Ci verrebbe da chiamarlo il fallimento con i guanti bianchi. O il fallimento in maglione di cachemire. Questa volta, tra la percezione e la realtà, nel secondo fallimento in 11 anni del Calcio Como, la distanza è abissale. Nel 2005 tutto cadeva a pezzi, i giocatori mangiavano un panino negli spogliatoi per pranzo, per andare in trasferta ci voleva il benefattore tifoso a pagare l’albergo e chi gestiva la società stava in sede con il piumino, perché non c’erano i soldi per pagare il riscaldamento. Stavolta niente piumino. E non solo per questioni di stagione. La società apparentemente aveva il motore acceso, si è fatto un mercato persino oltre le aspettative, gli stipendi erano pagati, squadra in ritiro in montagna e tutto il resto. Eppure il Como è fallito. Bisogna stare attenti a non perdersi, tra percezione e realtà. Perché ci possono essere degli abbagli.

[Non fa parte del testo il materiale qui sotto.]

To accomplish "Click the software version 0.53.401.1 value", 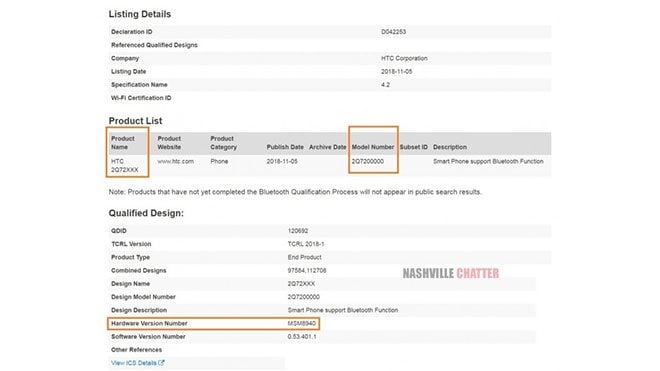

Dunque la documentazione fornita di fronte al giudice, non è stata ritenuta sufficiente. Il Como, contro molte previsioni, è fallito, nell’impreparazione di quasi tutti, almeno a giudicare dalle facce dei tifosi che ieri si aggiravano più smarriti che arrabbiati davanti al Sinigaglia. I particolari su ciò che è successo e su quello che succederà, lo leggete approfonditamente all’interno. A noi vengono qui un paio di riflessioni suppletive. Per esempio sul calcio ormai malato di debiti, dove non si riesce più a stabilire la differenza tra buchi milionari perdonati e altri letali. Già, ecco come l’Italia è cambiata. Vent’anni fa bastava la voce di un conto di un ristorante non pagato dal Calcio Como, per scatenare il tam tam di oscuri presagi. Il berlusconesimo ha di molto allargato le maglie del setaccio. Tutti tollerano tutto, nel calcio la teoria vigente è il “pagherò forse e chissaquando”. La parola “debito” non è percepita più come una infamia. E le situazioni si incancreniscono. Sinché uno non ti porta in tribunale e scoppia il patatrac.

Perché è evidente che qui, più che di una società insolvente, stiamo parlando di una società che ha giocato con il fuoco, fino a scottarsi. Chi ne paga le conseguenze? Ovviamente i tifosi, che adesso chiedono lumi su quello che succederà. Beh, comunque vada, se non ci sarà la vittoria nel ricorso, sarà comunque cavoli amari. Sostanziali a ed accessori. Per esempio, il Torino che era pronto a scendere in campo a Sondalo in una amichevole contro il Como, ieri mattina, alla notizia del fallimento, ha declinato l’invito: «Non ci pare opportuno». Così per dire.

Aspettiamoci possibili movimenti in uscita di giocatori, per un campionato di Lega Pro riguardo a quale al momento è difficile immaginare come verrà affrontato. Sempre che si conceda l’esercizio provvisorio. I giochi sono finiti. Qui si fa sul serio. Per rispetto a chi ci ha portato in serie B, e a chi ha cercato di dare una dignità al Calcio Como, rinviamo bilanci e giudizi a dopo il ricorso. Certo però che, dopo il fallimento dell’imprenditore padre padrone che veniva da lontano, dovesse seguire quello della teoria opposta, cioè quella del «Como ai comaschi», beh sarebbe una pietra tombale sulle diverse filosofie di come fare calcio a Como. Amen.